In Canfranc-Estación steige ich aus. Der Regionalzug (links im Bild im Hintergrund) wirkt winzig im Vergleich zum gigantischen, heute ungenutzten Empfangsgebäude.



Die umfangreichen, heute weitgehend ungenutzten Bahnanlagen mit dem eindrucksvollen, über 200 m langen historischen Bahnhofsgebäude wirken seltsam überdimensioniert und in dem engen Hochgebirgstal irgendwie deplatziert.

Die internationale Bahnstrecke Pau – Saragossa wurde 1928 eröffnet. Die Strecke von Frankreich aus führte durch einen ca. 8 km langen Tunnel unter dem Somport-Pass, dessen südliches Portal unmittelbar nördlich des Bahnhofs von Canfranc liegt. Der auf spanischem Gebiet gelegene Bahnhof Canfranc war die Grenzstation, in der aufgrund der unterschiedlichen Spurweiten umgestiegen werden musste – auf der einen Seite des Empfangsgebäudes endeten die normalspurigen Gleise der französischen Strecke nach Durchquerung des Somport-Tunnels, und auf der anderen (auf der auch mein Zug angekommen ist) endeten (und enden noch heute) die Gleise in iberischer Breitspur der spanischen Strecke von Saragossa über Jaca kommend. Der französische Abschnitt war, anders als der spanische, von Anfang an elektrifiziert.



Die Strecke hat während der gut vier Jahrzehnte ihres Betriebs nie die erwartete Bedeutung für den internationalen Bahnverkehr erlangt und hat sich wohl letztlich als Fehlplanung erwiesen. Sie konnte als Gebirgsbahn mit entsprechend langen Fahrzeiten im Endeffekt nicht mit den schnelleren Bahnverbindungen zwischen Frankreich und Spanien an der Atlantik- und der Mittelmeerküste konkurrieren. Deshalb nahm die SNCF den Einsturz einer Brücke infolge eines Bahnunfalls 1970 als willkommenen Anlass, die Strecke auf französischer Seite stillzulegen. Seitdem findet nur noch auf der spanischen Teilstrecke ein bescheidener Bahnverkehr nach Canfranc-Estación statt; derzeit täglich zwei Regionalzugpaare von Saragossa über Jaca.
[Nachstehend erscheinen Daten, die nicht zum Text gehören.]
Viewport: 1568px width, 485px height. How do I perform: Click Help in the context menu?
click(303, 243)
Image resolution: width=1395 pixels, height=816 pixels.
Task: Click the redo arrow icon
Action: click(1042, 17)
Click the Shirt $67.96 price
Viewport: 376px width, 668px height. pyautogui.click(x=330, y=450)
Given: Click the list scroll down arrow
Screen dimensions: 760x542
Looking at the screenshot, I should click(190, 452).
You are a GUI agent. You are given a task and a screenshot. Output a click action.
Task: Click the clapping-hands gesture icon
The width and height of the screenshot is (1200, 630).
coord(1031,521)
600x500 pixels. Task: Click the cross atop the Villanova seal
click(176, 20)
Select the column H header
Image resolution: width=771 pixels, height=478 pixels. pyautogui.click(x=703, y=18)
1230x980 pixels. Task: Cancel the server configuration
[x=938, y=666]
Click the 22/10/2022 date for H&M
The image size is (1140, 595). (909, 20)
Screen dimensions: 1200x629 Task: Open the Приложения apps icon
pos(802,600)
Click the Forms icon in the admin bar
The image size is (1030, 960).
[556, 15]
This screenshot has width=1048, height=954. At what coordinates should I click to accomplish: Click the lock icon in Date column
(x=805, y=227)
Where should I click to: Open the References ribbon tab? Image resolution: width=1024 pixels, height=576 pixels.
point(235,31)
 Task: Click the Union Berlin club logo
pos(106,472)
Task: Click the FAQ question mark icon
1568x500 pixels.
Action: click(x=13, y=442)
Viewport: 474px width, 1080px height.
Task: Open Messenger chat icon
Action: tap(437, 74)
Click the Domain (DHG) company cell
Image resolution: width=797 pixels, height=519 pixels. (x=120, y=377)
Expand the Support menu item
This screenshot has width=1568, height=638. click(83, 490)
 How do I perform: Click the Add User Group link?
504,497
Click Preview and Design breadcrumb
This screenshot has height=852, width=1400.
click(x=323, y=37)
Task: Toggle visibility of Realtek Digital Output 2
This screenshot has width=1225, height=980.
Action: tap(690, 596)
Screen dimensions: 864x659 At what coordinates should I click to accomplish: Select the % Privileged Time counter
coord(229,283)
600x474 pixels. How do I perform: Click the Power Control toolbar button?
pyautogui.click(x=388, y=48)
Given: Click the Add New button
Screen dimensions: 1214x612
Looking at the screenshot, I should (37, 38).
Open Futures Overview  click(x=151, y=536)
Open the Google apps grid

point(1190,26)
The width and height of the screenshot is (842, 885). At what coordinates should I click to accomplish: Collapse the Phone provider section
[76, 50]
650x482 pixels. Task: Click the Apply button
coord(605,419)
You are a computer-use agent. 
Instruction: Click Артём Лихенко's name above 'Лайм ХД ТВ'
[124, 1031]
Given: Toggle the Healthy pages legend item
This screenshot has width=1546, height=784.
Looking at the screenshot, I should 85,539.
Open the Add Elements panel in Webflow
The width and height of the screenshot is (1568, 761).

Ich hatte im Vorfeld einiges darüber gelesen, dass das historische, nunmehr funktionslose Bahnhofsgebäude dem Verfall preisgegeben sei. Umso überraschter bin ich, als ich feststelle, dass offenbar in neuster Zeit mit der Renovierung begonnen wurde – der gesamte Dachbereich ist augenscheinlich komplett und originalgetreu erneuert worden.



Unmittelbar nördlich des Bahnhofs endet der Passtunnel der stillgelegten französischen Strecke. Die Gleise sind demontiert. Die Passstraße verläuft direkt oberhalb des Tunnelportals.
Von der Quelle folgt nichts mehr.